The aftermath of a panic attack is no fun either. Physically and emotionally, panic attacks are exhausting.  The body has gone on emergency thus draining itself of all resources. It can take days for the person to recover and feel like herself again.  The best way to describe it is to imagine what it would feel like if you literally had been in a life and death situation.  For example, what would the aftermath feel like if you were caught in a house that had suddenly gone up in flames? Imagine how exhausted you would feel if this happened to you everyday, let alone several times a day!
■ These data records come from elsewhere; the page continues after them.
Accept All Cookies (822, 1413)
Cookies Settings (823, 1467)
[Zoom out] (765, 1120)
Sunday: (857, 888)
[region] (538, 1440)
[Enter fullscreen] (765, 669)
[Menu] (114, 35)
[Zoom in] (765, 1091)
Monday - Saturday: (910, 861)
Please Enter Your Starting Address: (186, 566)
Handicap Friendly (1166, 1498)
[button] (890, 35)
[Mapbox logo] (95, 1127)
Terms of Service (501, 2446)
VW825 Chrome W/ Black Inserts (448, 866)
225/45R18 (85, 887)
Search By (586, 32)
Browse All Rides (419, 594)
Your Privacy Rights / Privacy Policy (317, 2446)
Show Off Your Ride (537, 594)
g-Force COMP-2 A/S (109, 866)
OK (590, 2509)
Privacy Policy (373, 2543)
Over the last twenty years, psychologists have learned a lot about how to help people prevent panic attacks from occurring.  As much as people might like it to be so, it is seldom an overnight cure. Most people who suffer anxiety attacks have knowingly or unknowingly experienced a pile up of stress over a long period of time.  It is not surprising then to learn that to undo this takes work, time and commitment.  So the next time somebody close to you tells you that she suffers from panic, don't make the mistake of thinking that you have to try to fix it.  Just listen carefully and try not to dismiss or minimize what she is going through.  The last message that she needs to hear is that she is being a baby, irrational or simply not trying hard enough.  Ask her what she needs for support. Everybody is different and they are the best judge of what can be helpful. Some people just want to be left alone. Others feel reassured when someone else is there and can be calm. Sometimes, all the person needs is to know that you care while she rides through it doing the best she can.